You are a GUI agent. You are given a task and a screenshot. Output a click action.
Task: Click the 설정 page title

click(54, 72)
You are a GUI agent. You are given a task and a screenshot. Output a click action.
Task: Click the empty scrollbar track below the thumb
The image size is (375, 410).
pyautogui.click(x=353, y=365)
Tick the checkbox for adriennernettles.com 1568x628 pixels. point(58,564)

==

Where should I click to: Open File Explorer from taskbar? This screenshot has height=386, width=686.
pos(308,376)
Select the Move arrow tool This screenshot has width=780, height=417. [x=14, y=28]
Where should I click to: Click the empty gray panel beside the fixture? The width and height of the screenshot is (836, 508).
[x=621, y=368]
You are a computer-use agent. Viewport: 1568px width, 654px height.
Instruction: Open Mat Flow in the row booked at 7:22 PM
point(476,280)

==

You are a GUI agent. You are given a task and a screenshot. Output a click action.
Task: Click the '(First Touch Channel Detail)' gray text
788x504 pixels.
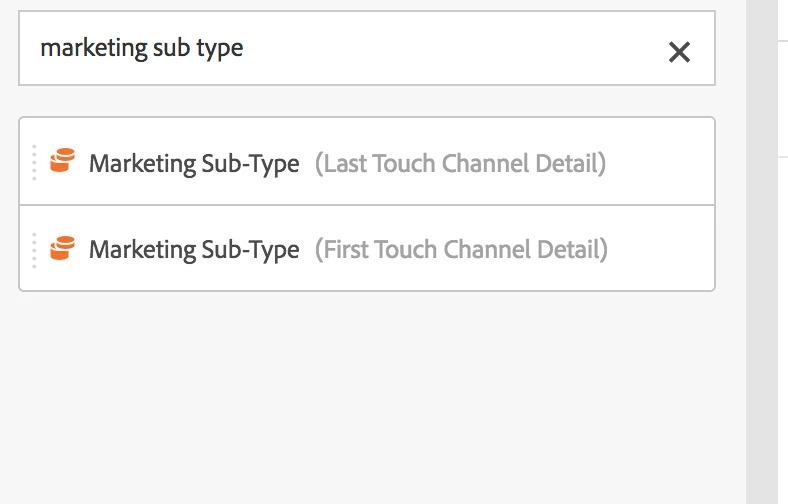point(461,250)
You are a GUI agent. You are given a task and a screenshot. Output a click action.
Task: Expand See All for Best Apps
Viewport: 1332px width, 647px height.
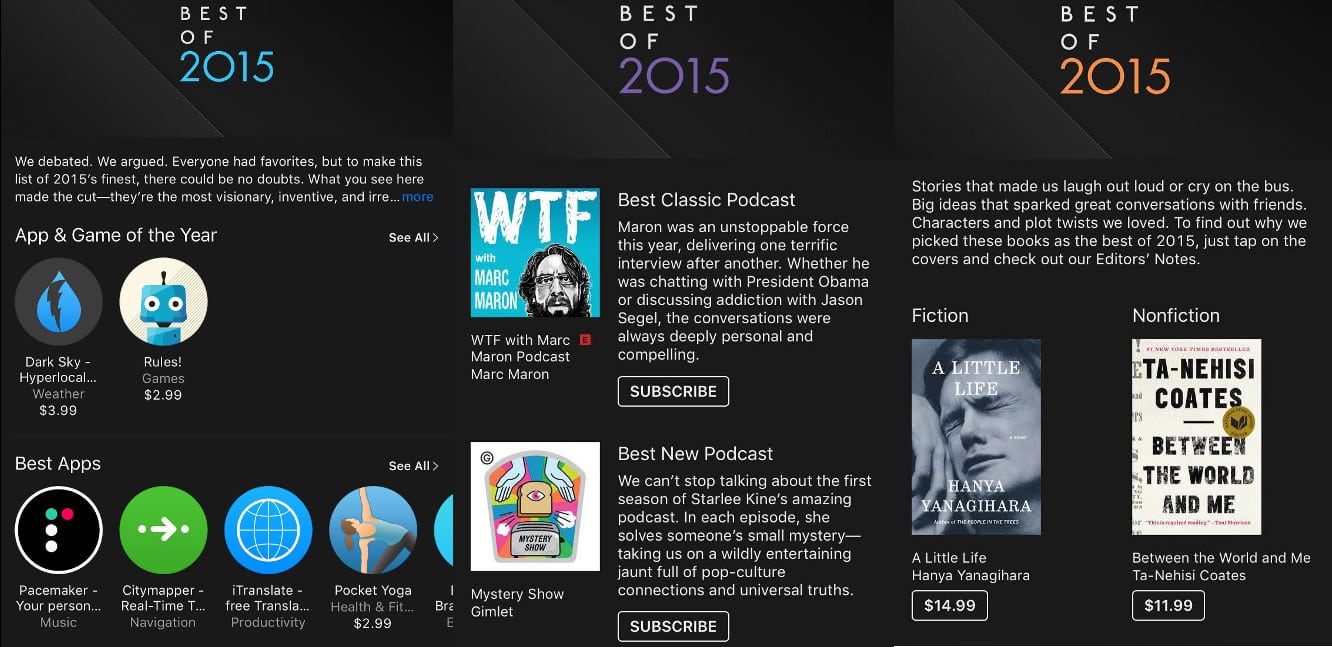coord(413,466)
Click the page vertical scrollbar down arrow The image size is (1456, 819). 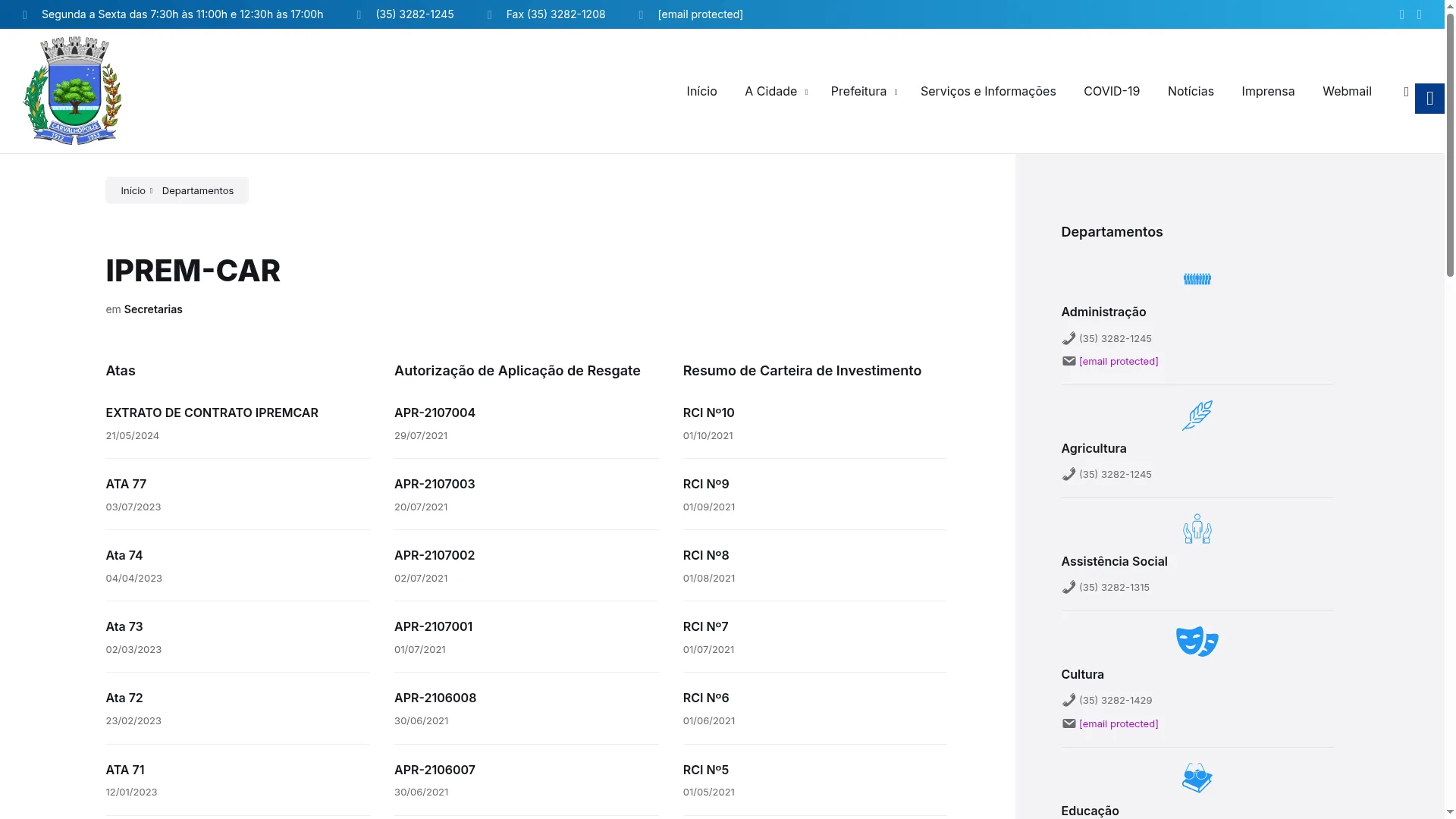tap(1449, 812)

▸ **TASK STATEMENT**:
Could you set down, word for word, only the lines above from the line with "The image size is (375, 410)." to the line with "Tick the checkbox", including both?

▸ **EXPECTED OUTPUT**:
The image size is (375, 410).
pyautogui.click(x=353, y=365)
Tick the checkbox for adriennernettles.com 1568x628 pixels. point(58,564)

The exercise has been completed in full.